* Begin Material provided *
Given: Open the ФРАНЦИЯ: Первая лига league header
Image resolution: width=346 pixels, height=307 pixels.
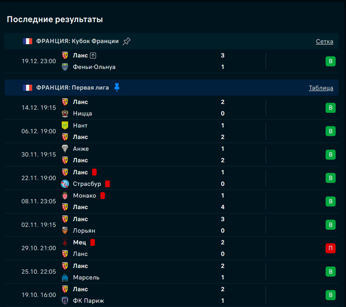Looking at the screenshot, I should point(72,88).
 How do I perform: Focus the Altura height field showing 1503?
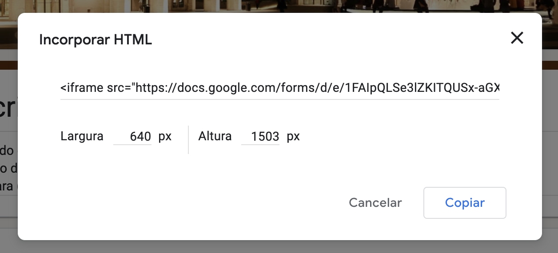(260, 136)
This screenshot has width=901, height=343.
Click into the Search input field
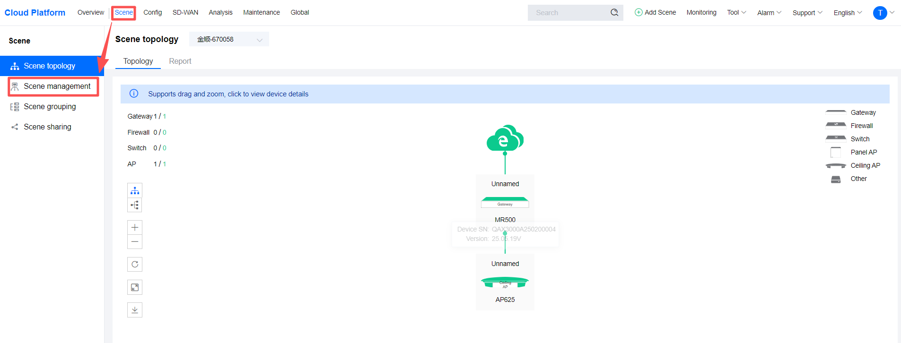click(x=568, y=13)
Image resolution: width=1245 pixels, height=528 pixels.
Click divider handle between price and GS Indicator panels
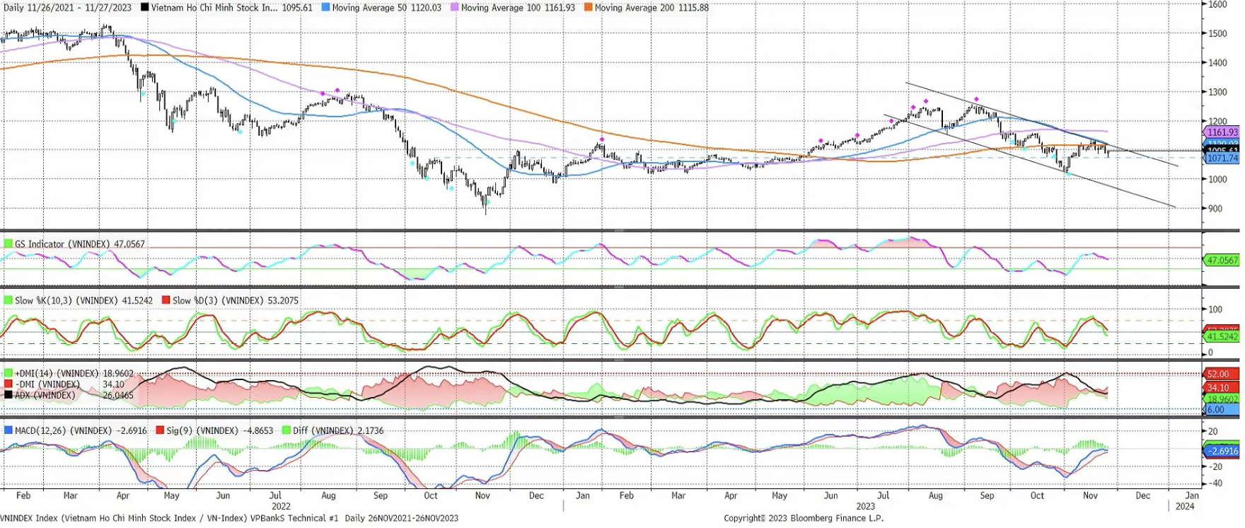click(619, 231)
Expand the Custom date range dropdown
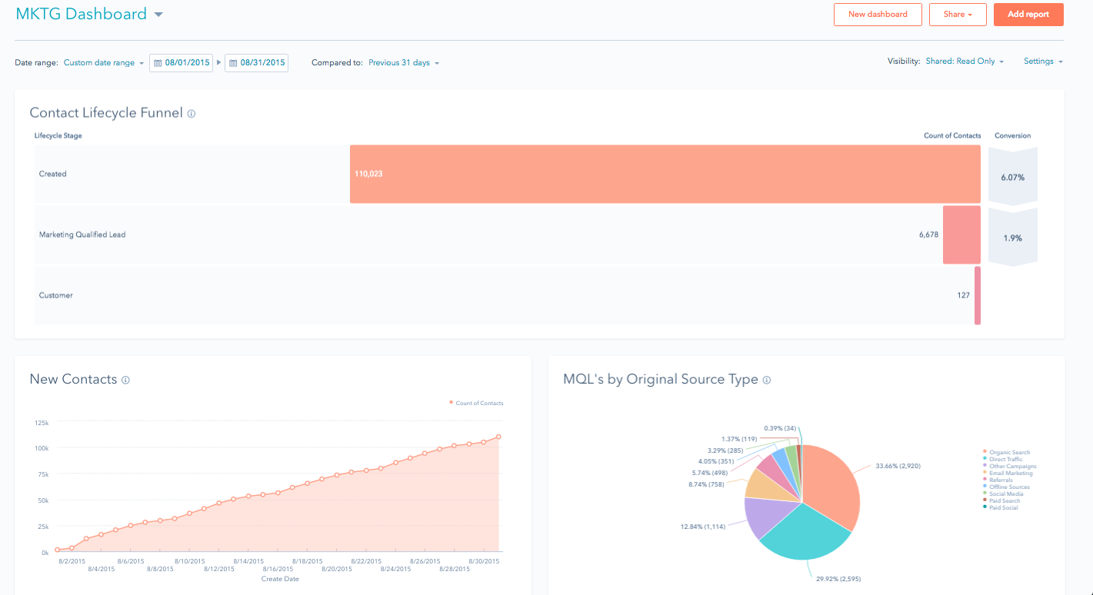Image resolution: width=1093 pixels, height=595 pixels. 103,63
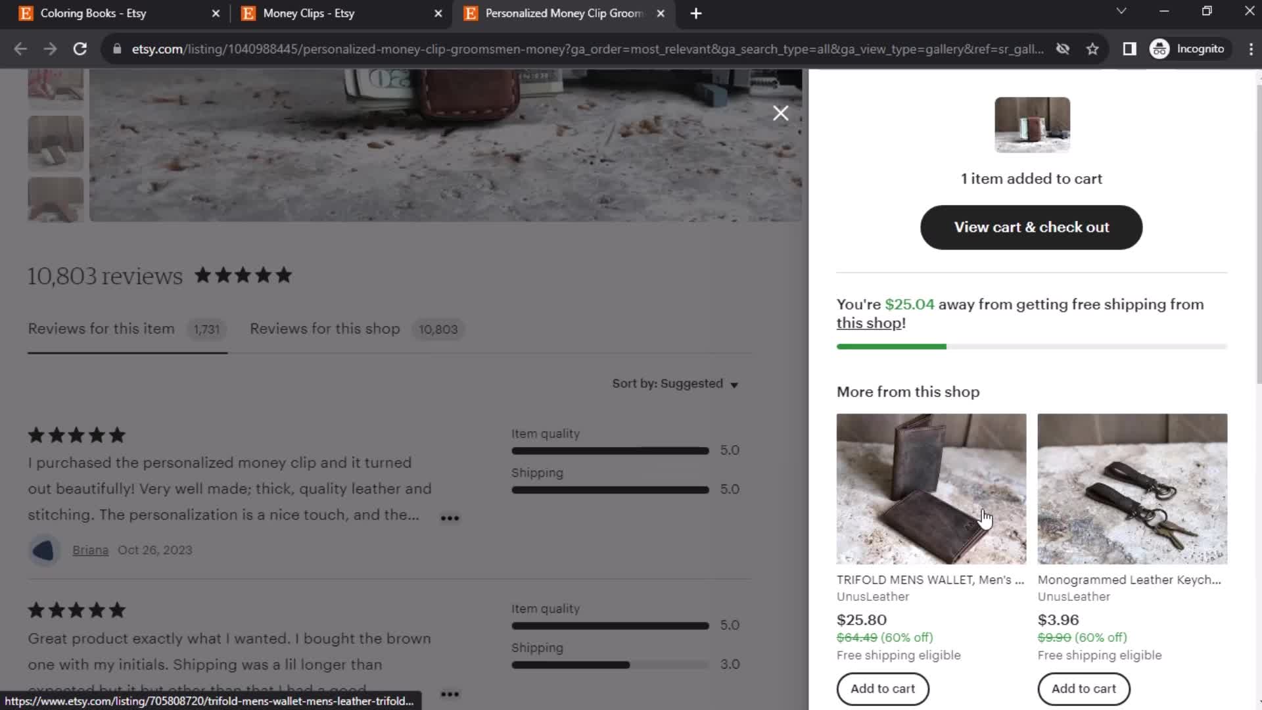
* End Material provided *
### What you need to do
Copy every line of the data above without changing a character, and leave the pictures out of your answer.

### Solved problem
Given: Open the ФРАНЦИЯ: Первая лига league header
Image resolution: width=346 pixels, height=307 pixels.
Looking at the screenshot, I should point(72,88).
 How do I perform: Focus the Altura height field showing 1503?
(260, 136)
This screenshot has width=901, height=343.
Click into the Search input field
click(x=568, y=13)
Image resolution: width=1245 pixels, height=528 pixels.
Click divider handle between price and GS Indicator panels
click(619, 231)
Expand the Custom date range dropdown
Image resolution: width=1093 pixels, height=595 pixels. 103,63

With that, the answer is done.